Sarà Eugenio Finardi il direttore artistico del concerto del Primo Maggio (in collaborazione con l’ARCI), allestito in Piazza Maggiore a Bologna, organizzato da CIGL, CISL e UIL.

Molti gli artisti che si alterneranno sul palco (dalle 17.30 in poi) e gli interventi sul tema del lavoro, svolti in chiave ironica e graffiante da Luca Bottura, una delle voci di Radio Capital. Proprio con lui (già autore di  Maurizio Crozza, Geppi Cucciari, Enrico Bertolino) è nata l’idea di dedicare la serata a Freak Antoni degli Skiantos, che sarà ricordato con ospiti a sorpresa e tributi musicali.

Sul palco si esibiranno Anansi, Bianco, PieroDread, Kutso e in chiusura lo stesso Eugenio Finardi con la sua personalissima band.
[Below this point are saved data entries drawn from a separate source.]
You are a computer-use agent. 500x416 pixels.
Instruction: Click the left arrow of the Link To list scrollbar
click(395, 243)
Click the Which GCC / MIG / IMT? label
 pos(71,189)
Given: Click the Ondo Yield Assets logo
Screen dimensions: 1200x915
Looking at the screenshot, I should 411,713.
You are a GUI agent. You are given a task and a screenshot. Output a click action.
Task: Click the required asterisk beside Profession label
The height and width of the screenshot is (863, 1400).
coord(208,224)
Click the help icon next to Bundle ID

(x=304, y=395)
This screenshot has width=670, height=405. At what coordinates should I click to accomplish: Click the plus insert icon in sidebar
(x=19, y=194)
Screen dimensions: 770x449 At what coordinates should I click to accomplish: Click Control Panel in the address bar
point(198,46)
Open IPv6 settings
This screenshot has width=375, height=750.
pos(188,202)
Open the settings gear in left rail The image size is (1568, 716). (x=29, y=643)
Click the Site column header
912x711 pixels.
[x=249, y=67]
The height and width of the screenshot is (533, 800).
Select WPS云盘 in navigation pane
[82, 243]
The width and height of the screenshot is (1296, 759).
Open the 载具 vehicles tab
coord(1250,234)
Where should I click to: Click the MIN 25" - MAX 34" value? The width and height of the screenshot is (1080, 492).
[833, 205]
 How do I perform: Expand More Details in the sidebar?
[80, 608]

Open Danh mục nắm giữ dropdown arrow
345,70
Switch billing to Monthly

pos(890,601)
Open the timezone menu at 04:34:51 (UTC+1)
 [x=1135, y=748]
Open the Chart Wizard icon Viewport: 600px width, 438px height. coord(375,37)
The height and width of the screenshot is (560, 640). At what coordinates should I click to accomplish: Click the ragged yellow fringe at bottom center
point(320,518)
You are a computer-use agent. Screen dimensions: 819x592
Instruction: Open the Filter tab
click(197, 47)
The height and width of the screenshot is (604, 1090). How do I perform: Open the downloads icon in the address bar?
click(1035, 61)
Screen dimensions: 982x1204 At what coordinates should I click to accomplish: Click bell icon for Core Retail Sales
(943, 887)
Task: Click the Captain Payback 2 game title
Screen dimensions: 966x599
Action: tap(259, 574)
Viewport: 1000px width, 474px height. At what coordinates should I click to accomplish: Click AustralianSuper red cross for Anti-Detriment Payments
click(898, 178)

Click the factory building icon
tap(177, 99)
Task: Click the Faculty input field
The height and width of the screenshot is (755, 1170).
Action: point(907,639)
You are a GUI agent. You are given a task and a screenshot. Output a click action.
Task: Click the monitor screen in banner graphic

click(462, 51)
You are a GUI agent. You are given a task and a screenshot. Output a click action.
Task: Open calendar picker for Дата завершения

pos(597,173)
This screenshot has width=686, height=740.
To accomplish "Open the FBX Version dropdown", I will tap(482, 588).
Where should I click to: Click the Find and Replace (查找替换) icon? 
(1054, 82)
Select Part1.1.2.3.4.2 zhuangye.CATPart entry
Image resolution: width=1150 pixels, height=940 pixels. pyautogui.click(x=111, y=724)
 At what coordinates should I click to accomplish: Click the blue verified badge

Al via da subito anche l’iniziativa “Bologna Palco Aperto”, voluta dal cantautore e dall’Arci Bologna per permettere alle giovani band della zona di candidarsi e suonare sul palco del Primo Maggio, in Piazza Maggiore, proponendo un proprio brano inedito e una cover degli Skiantos (modalità di partecipazione sull’evento facebook “Bologna Palco Aperto – Suona sul Palco del Primo Maggio!”).

Due quindi, le linee guida seguite da Eugenio Finardi nel comporre il programma artistico e musicale della manifestazione: il lavoro, inteso come fondamento della Costituzione Italiana e cardine della dignità di ogni essere umano e lo spirito ribelle e irriverente, caratteristica che accomuna il cantautore (che a partire dal brano “Musica Ribelle” ne ha fatto il suo manifesto) al popolo dell’Emilia Romagna, regione fatta di persone operose, concrete e “ribelli” nel senso più autentico del termine.

Un evento definito dallo stesso Finardi come un’occasione preziosa per “per celebrare il lavoro, da tutelare, da trovare, da creare in una terra (l’Emilia Romagna) che possiede un forte senso identitario e cooperativo“.